---- Supplied entries

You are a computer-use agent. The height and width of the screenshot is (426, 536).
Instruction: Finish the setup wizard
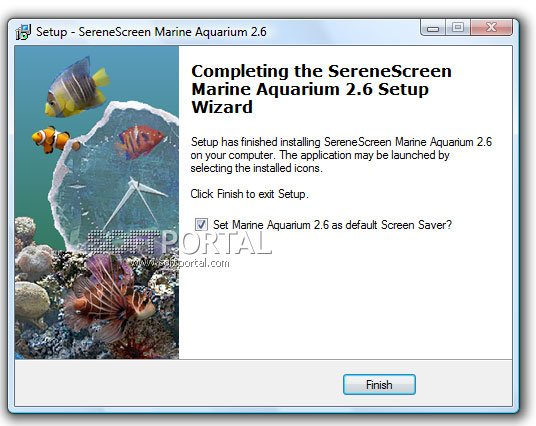pyautogui.click(x=379, y=385)
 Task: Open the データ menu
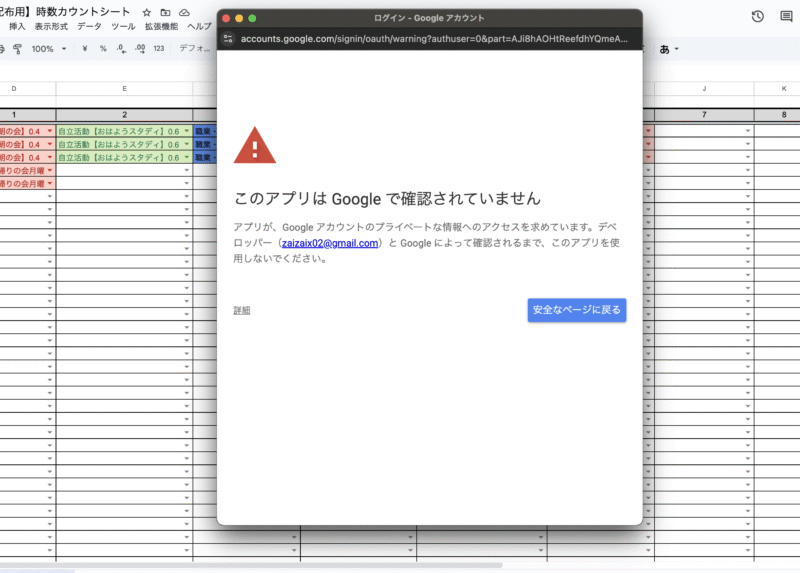click(89, 27)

--------

* Work item
Every record must be copied exactly, with images dropped from the result.

* Exercise solution
You are a computer-use agent. The height and width of the screenshot is (426, 536).
Instruction: Finish the setup wizard
pyautogui.click(x=379, y=385)
 Task: Open the データ menu
click(89, 27)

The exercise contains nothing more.